- Extrait du texte
<<<<
La cavalcade impitoyable
©Dargaud

LWG a été un succès critique et commercial. Quels ont été les défis à relever pour ce deuxième épisode ?

Anlor : Transformer l’essai. Densifier les personnages, garder le rythme tout en posant enfin quelques moments de respiration dans la narration après ce premier tome en apnée. Et bien entendu continuer à travailler sur les clichés pour mieux se les réapproprier à notre façon et surprendre le lecteur.

Elvire : Ne pas refaire les mêmes ambiances que dans le tome 01 MAIS réussir à caser une séquence-très-jaune-qui-pête quand même ! Accessoirement, essayer d’encore plus fusionner le trait et la couleur pour coller encore plus à la narration d’Anlor.

L’action se fait ici -un peu- plus discrète pour creuser la personnalité de certains personnages et préparer la conclusion de l’histoire. Anlor, je voulais te dire à quel point tu étais douée aussi bien pour mettre en scène action et dialogues. On ne s’ennuie jamais en te lisant, il y a toujours un angle de caméra original et plein de détails amusants dans tes planches…

Anlor : Merci Bruce ! Le storyboard n’est pas une étape à prendre à la légère, c’est là que je creuse les indications d’Olivier pour donner du sens à chaque case, à chaque cadrage, et faire en sorte que le regard circule aisément dans la page. C’est aussi le moment de bosser le découpage et la composition des pages pour parfois appuyer le sentiment dominant de la séquence : calme, oppression, rythme saccadé etc. seront ainsi soutenus et amplifiés par ces cases à tendance horizontale ou verticale, avec ou sans cadre, nombreuses ou clairsemées, régulières ou chaotiques… il faut convoquer toute la grammaire de la BD, et parfois la réinventer.
>>>>
- Consignes
1/ Relevez, dans l'entretien sur la bande dessinée LWG, toutes les paires de caractéristiques opposées qu'Anlor attribue aux cases dans sa dernière réponse.
2/ Poursuivez l'entretien sur la bande dessinée LWG à partir de l'endroit où il s'arrête.

- Lignes de données
<<<<
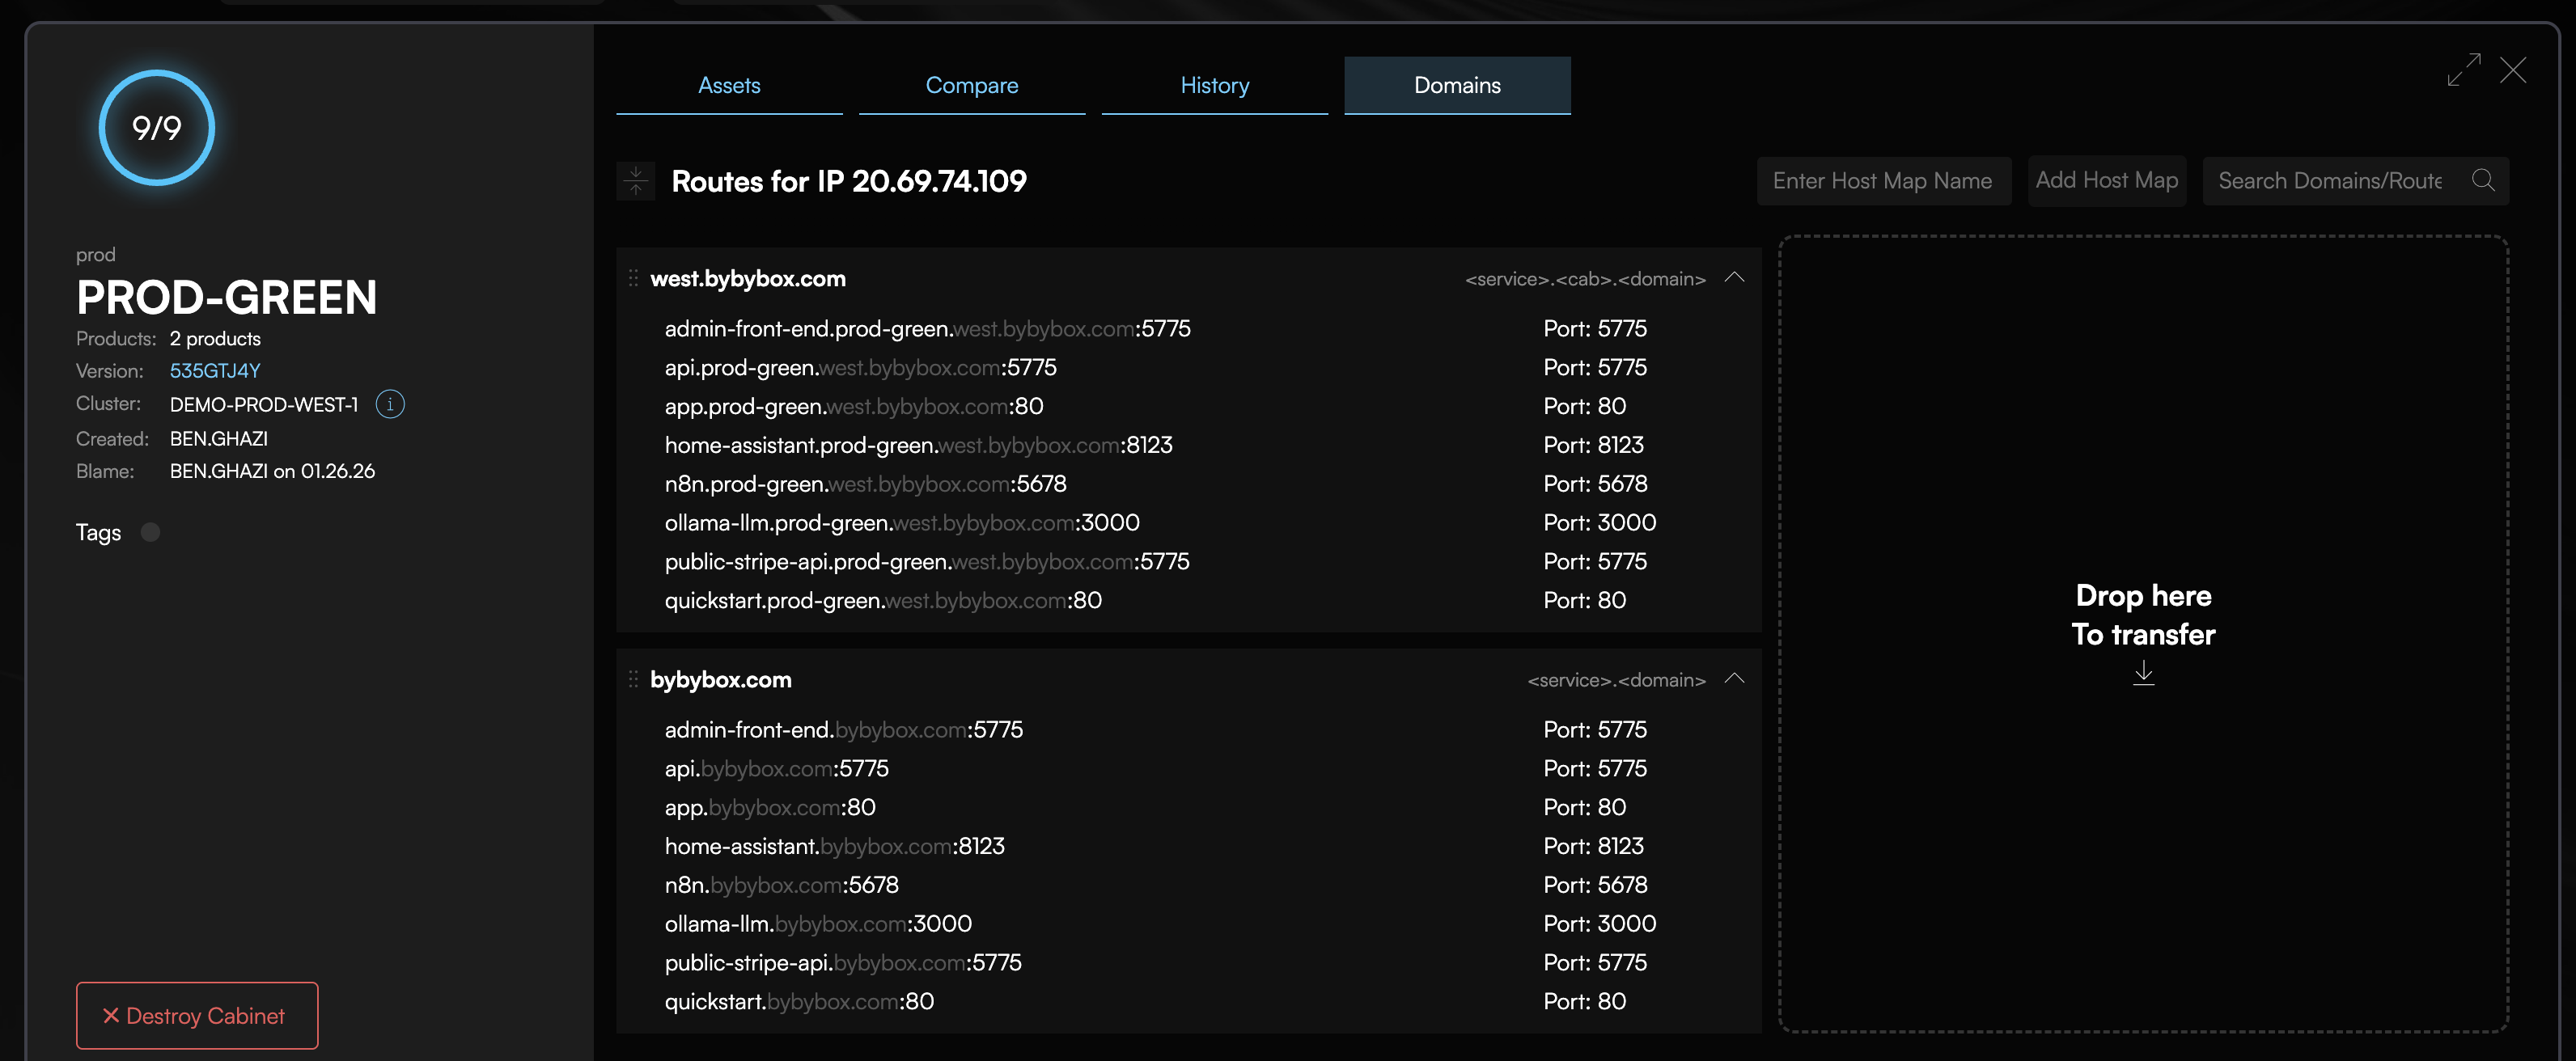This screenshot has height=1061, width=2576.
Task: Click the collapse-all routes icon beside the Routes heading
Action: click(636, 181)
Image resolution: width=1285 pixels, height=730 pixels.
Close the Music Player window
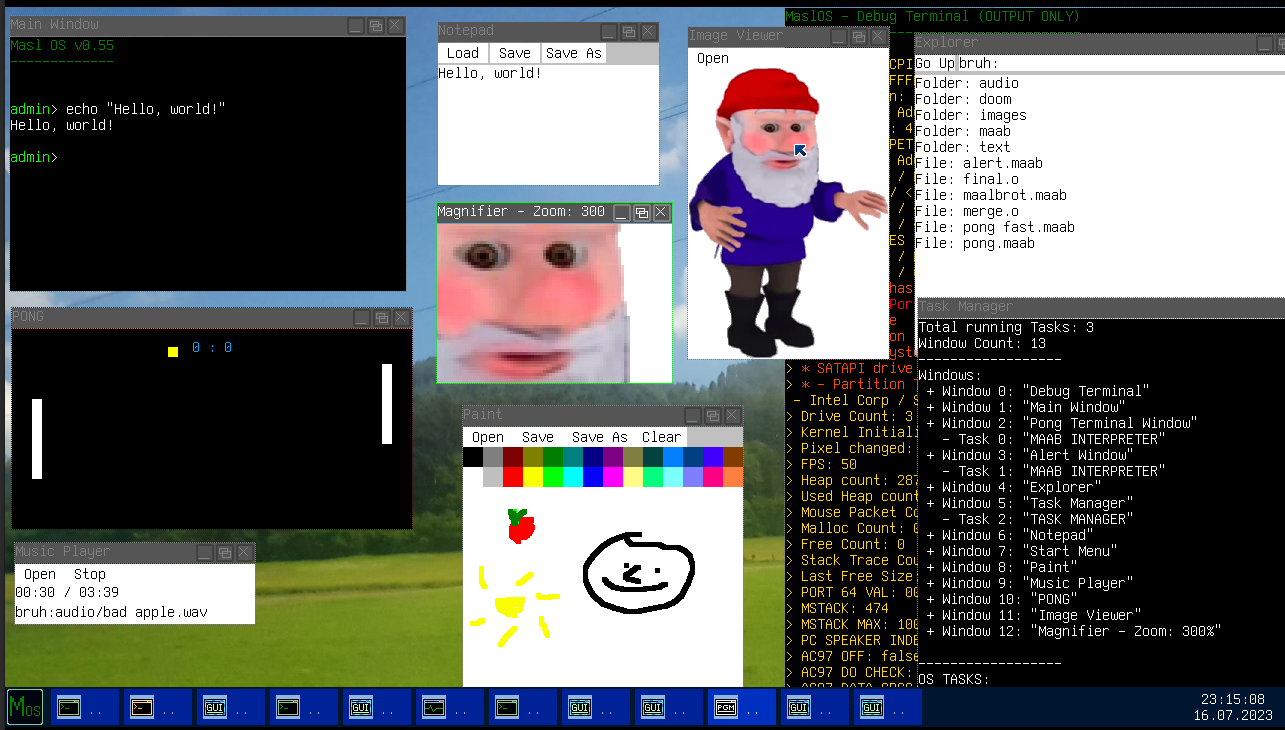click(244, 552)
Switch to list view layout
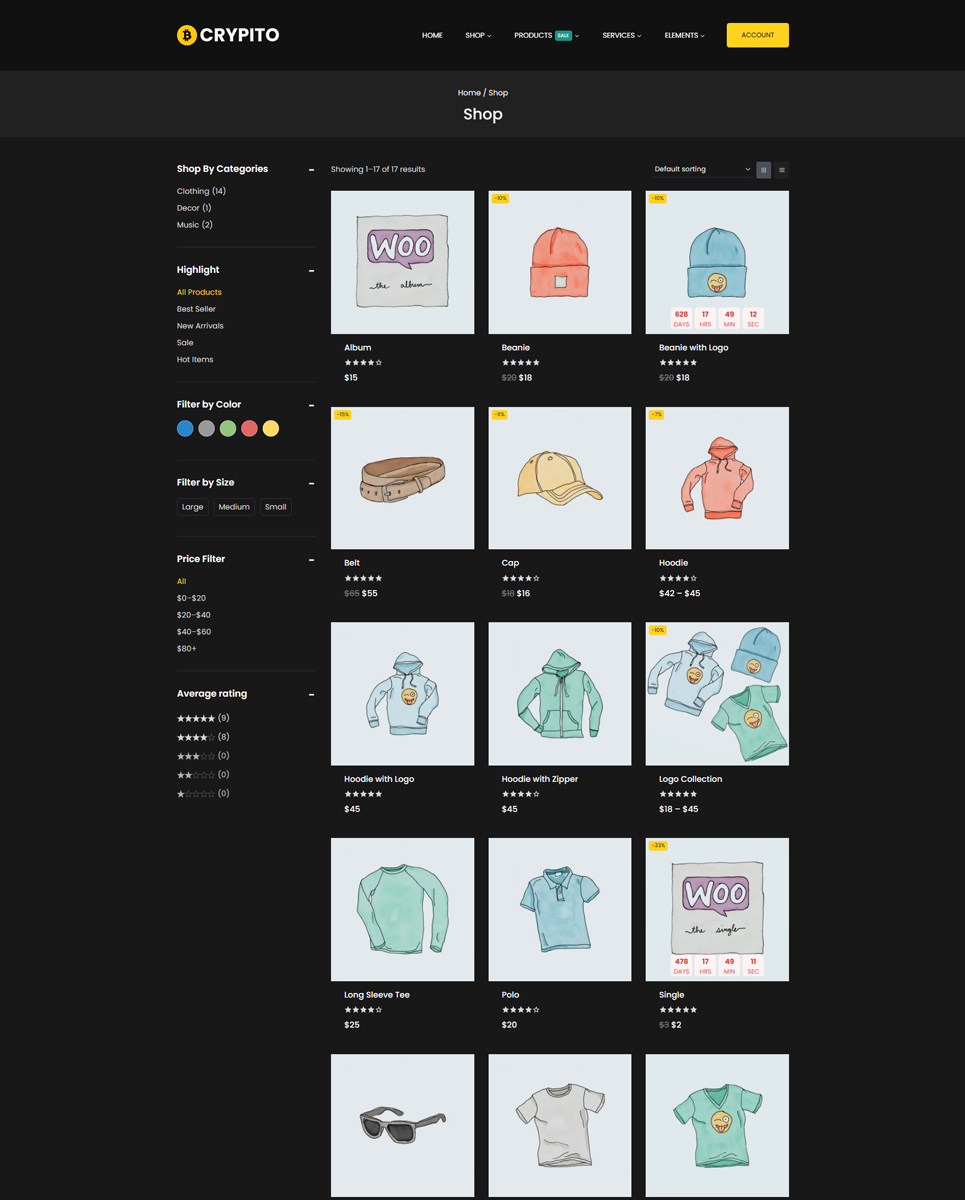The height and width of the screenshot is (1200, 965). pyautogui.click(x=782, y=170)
>>>>
- Exercices corrigés
1/
- à tendance horizontale ou verticale
- avec ou sans cadre
- nombreuses ou clairsemées
- régulières ou chaotiques

2/
Avant/Après
©Dargaud

Elvire, comment approches-tu la colorisation des planches d’Anlor ? Tu y vas tout-de-go ou te concertes-tu avec elle ?

Elvire : On est un peu entre les deux. Anlor me fournit des instructions précises mais pas contraignantes. C’est à dire qu’elle va me mentionner des ressentis (une tension qui monte ou un malaise qui s’installe par exemple) et me donner quelques infos non-négociables (le mec de la case 3 est blond, son cheval est alezan). Le reste est à ma charge et ma libre interprétation. Je rigole souvent en disant que j’y vais comme une grosse bourrine, mais c’est un peu vrai : je ne réfléchis pas vraiment. Ou plutôt j’y vais à l’instinct en laissant le dessin me diriger et en construisant l’ambiance au fur et à mesure. Certaines pages sont évidentes, d’autres plus capricieuses.

Il y a des moments formidables où tes couleurs font des merveilles : l’ambiance cotonneuse des banques imaginaires que les Ladies veulent braquer qui s’opposent à la violence de leurs actions.

Elvire : Merci beaucoup ! Oui, la couleur a son propre rythme. On ne le dit pas assez mais mettre en couleur, c’est aussi raconter une histoire. Car la couleur induit une réaction du lecteur qui est principalement dans le ressenti immédiat. Et c’est sur cette immédiateté qu’on peut jouer pour créer quelque chose qui apporte au récit du rythme en plus ou de la dissonance par exemple. Ce sont sur ces ruptures ou ces accompagnements que j’essaye de jouer.

Use Your Illusions
©Dargaud

Les personnages élaborent leurs plans dans une sorte de projection psychique telle que l’on peut en voir chez les Xmen. Comment as-tu envisagé ces scènes ?

Anlor : Ca c’est avant tout l’insatiable imagination d’Olivier. Je dois dire qu’il trouve toujours des moyens de réveiller et de surprendre le lecteur pour le garder bien embarqué dans le récit. Ces effets de style sont parfois inspirés du cinéma, parfois élaborés pour l’occasion, parfois aussi de simples flash-back ou flash-forward posés au bon endroit. Ce sont en tout cas autant de moments qui obligent à réfléchir et à s’investir vraiment dans la narration pour la décoder, ce qui nous fait sortir d’une simple lecture passive : c’est au final assez jouissif comme expérience de lecture.
La scène que tu évoques fait vraiment partie de cette catégorie : à la lecture du scénario, j’ai même pensé que ça allait trop loin et qu’on allait perdre nos lecteurs. On en a parlé, il m’a convaincu de tenter le coup. Dès que j’ai eu storyboardé cette séquence, j’ai vu qu’elle fonctionnerait au-delà de nos espérances, moyennant un petit effort de lecture active.

Il y a des gueules pas possibles qui interviennent dans LWG. Sais-tu où tu as été les chercher ?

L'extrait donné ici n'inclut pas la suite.